I am loving using this “Play It Forward” technique with my students. Thank you Mark – it serves to really help my students. I am teaching and utilizing it with my son and it works very well. We are using the original playlist where you list your own songs. I already know that Mark uses this playlist as well. But, I’d like to know if anyone else uses his Play it Forward technique of marking the playlists with the Playlist Management 1-4 program? Have you found a way to make this work with the variations and arrangements listed the way they are- in the same row as the foundation song they stem from?
I like the playlist book to be condensed this way but it is tricky to not have them listed separately when you are trying to give them each a Play It Forward number- it is also tricky if you are just assessing the songs once a month.
What do others do?
Mark M., New York
Glad you like Play It Forward, Kristi! Those students of mine who use it invariably have stronger repertoires, and have an easier time maintaining those stronger repertoires. Least possible effort for best possible results. A true win-win.
In addition to ideas other teachers may share, I thought I’d share some thoughts here, including specifically how Play It Forward might tie in.
It’s worth noting that the notion of physically shortening the playlist by including multiple versions of a piece on a single line predates the Playlist Management program and always would have brought up the same questions about just how often to practice the various items to keep them in good shape. Some of my students (not using Play It Forward) have at times chosen this approach, and when I’ve asked how they manage it, the typical answer is that they just practice all versions from a single line in a single practice session to ensure everything was covered. I think that’s what most people likely would do in such a situation. Obviously there’s a trade-off there — some of the pieces on that line will be practiced more often than they really need. And that’s true whether you’re using Play It Forward or not. For those students who sufficiently value having a physically shorter playlist, that trade-off may be worth it.
It would actually, then, be a piece of cake to integrate Play It Forward there. You ask yourself the same PIF question — how many days can I wait to play this again while still keeping it in good shape? The only difference is that “this” now refers to the group as a whole instead of an individual piece/version. This will reduce the group to its lowest common denominator, i.e., the song that needs to be practiced soonest from within that line.

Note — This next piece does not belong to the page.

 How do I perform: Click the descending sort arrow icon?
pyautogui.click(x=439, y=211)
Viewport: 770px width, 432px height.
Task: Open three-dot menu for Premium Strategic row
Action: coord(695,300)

I can also imagine assigning some kind of code to each of the versions on a line, maybe a letter, and, again with or without Play It Forward, marking the letter when a version is practiced, so that different versions could be managed on a single line while practicing them all at different times rather than all at once. That would then open up the possibility of using Play It Forward more fully, to track each piece individually even as they’re kept together on a single line. For the benefits of the physically shorter playlist plus the song-specific Play It Forward tracking, the trade-off ends up being more clutter in the boxes in order to track not only PIF numbers and checks but also the piece-identifying codes.
All of these things are possibilities, with or without Play It Forward, with or without the Playlist Management program, and it’s all just a question of what a given student values enough to make a particular trade-off.